Task goal: Please write out every record exactly, but keep any images out of it.

Record excerpts:
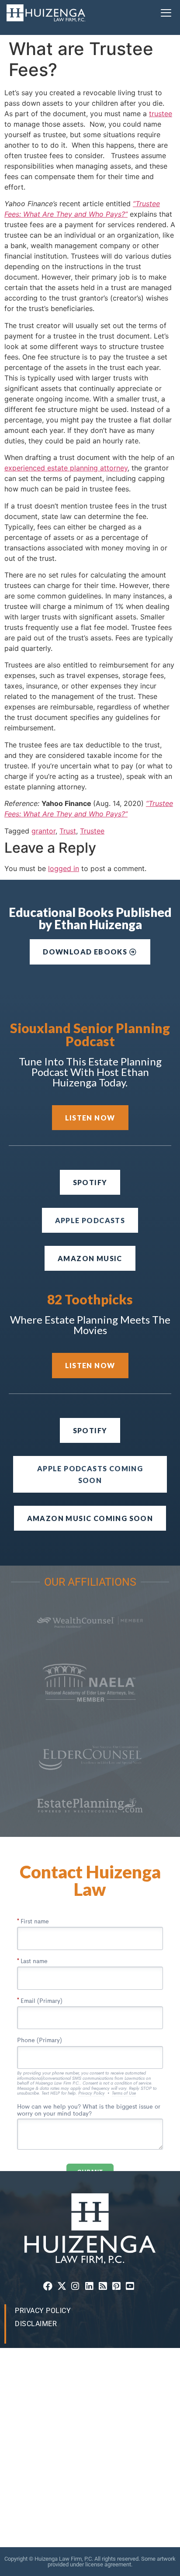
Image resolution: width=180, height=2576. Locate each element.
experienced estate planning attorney (66, 467)
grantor (43, 830)
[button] (165, 13)
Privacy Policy (43, 2310)
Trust (67, 830)
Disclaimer (36, 2324)
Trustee (92, 830)
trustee (160, 113)
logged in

Final answer:
Image resolution: width=180, height=2576. Locate each element.
experienced estate planning attorney (66, 467)
grantor (43, 830)
[button] (165, 13)
Privacy Policy (43, 2310)
Trust (67, 830)
Disclaimer (36, 2324)
Trustee (92, 830)
trustee (160, 113)
logged in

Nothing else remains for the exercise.